New Zealand: $182.5 million
These aid packages aren’t perfect — the U.K. one has been criticized for being issued too late to save jobs and institutions, and for not providing adequate aid for freelance and independent artists; Australian artists worry that their bailout’s heavy reliance on concessional loans and its favoritism towards large organizations, like the Sydney Opera House, will leave small and mid-size venues in peril — but they’re still better than what the richest country in the world is doing, which is unsurprisingly insufficient.
Despite the arts having a $877 billion contribution to the U.S. economy and providing 5.1 million American jobs, the federal government has only passed a paltry $307.5 million in arts and culture relief, including $75 million to the NEA and $25 million to the Kennedy Center. $100 million is the combined budgets of like six LORT theatres. It’s nothing — and it’s not enough to save the American ecosystem of theatres. (In March, Americans For The Arts called for a minimum of $4 billion.)

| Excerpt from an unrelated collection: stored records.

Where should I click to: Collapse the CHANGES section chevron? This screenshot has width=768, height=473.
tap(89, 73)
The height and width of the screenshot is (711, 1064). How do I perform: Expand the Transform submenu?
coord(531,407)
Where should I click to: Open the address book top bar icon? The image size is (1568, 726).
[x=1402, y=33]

For reasons unbeknownst to me, there hasn’t been a large-scale public lobbying effort for longterm relief for theater workers. Why use your power and influence for good when you could announce a spring 2021 revival of Our Town that no one fucking asked for? Regional theatres are gutting their staffs while simultaneously placating subscribers with tentative season announcements for six to eight months from now. By the time theatres can safely reopen, what kind of skeleton crew will exist to actually produce that work?
There are already so many existing barriers to this industry: unpaid internships, low-paid apprenticeships, nepotism, wage and labor exploitation, and the unrelenting racism, sexism, ableism, and classism. The only people I know who can survive a year-long stretch of unemployment have family money and a slimmed-down theatrical workforce comprised solely of the independently wealthy sounds absolutely insufferable to me.

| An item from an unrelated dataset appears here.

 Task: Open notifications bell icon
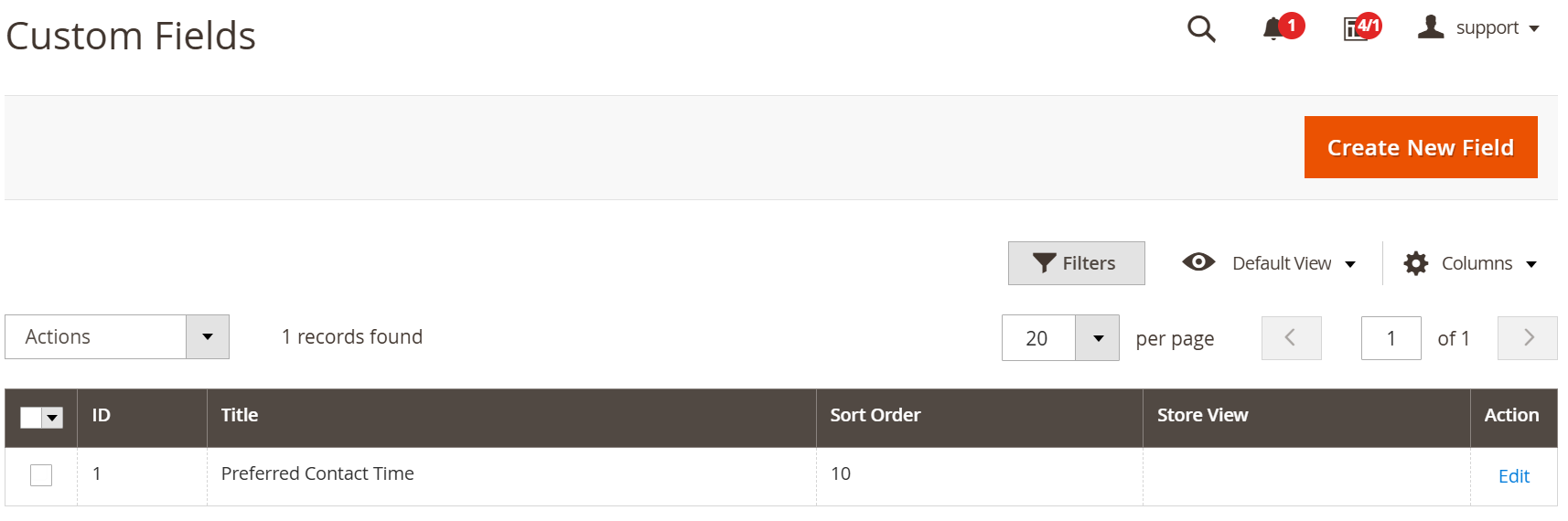click(x=1273, y=29)
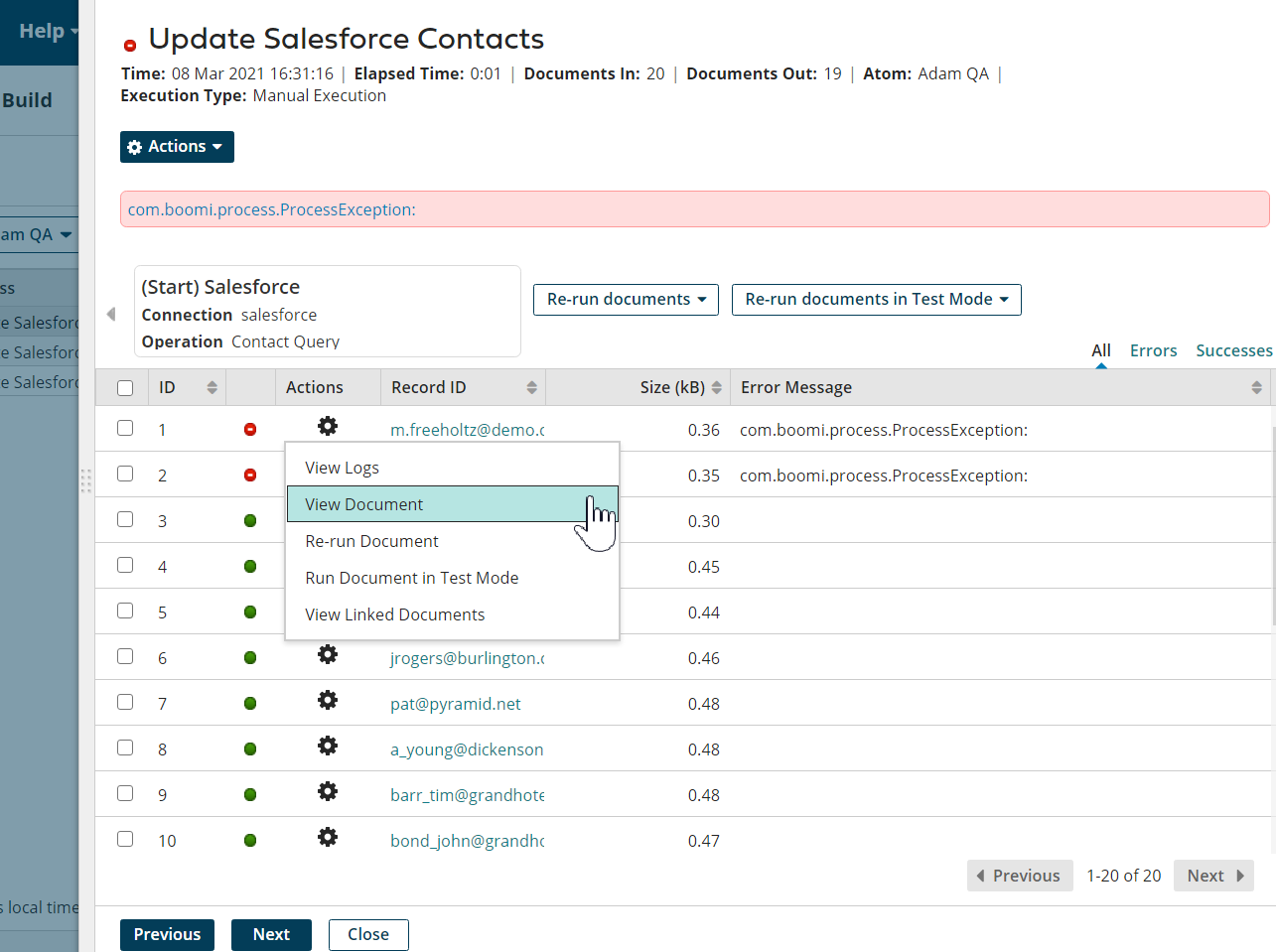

I live in the District of Columbia and don’t have voting representation to hassle about this — which is a whole other issue for another time — but you probably do. The grassroots campaign Be An Arts Hero is providing actions, talking points, and contact information for lobbying your senators. I believe in the power of individual action, but what we really need here is serious, high-level government advocacy to secure the necessary funding to keep the industry and its workers afloat, and to combat the deep ignorance that our jobs aren’t worth saving.
things i read & found compelling this week
Ava Wong Davies on the experience of watching both the pre-lockdown revival and the socially distanced livestream of Duncan Macmillan’s Lungs at the Old Vic
Lily Janiak speaking to San Francisco artists on new theatre models emerging during the pandemic, beyond Zoom readings
Ryan Haddad on how theatres can center disabled artists and audiences on the other side of the pandemic
Peter Marks on the Black Theatre Coalition, a new organization aiming to increase the number of employment opportunities for Black theatre workers by 500% over the next ten years.
That’s it for this week! My endless gratitude to Rebecca Adelsheim for providing editorial support and telling me to go outside when I’ve been housebound for two days.
I’d also like to say a massive thank you to everyone who sent cash via Venmo/Paypal last week. This project wasn’t started as a money-making endeavor, but I’ve been quietly panicking about the exorbitant cost of COBRA and thanks to y’all, I can cover the first three months. (And I’m Sicilian, so your loyalty will never be forgotten.)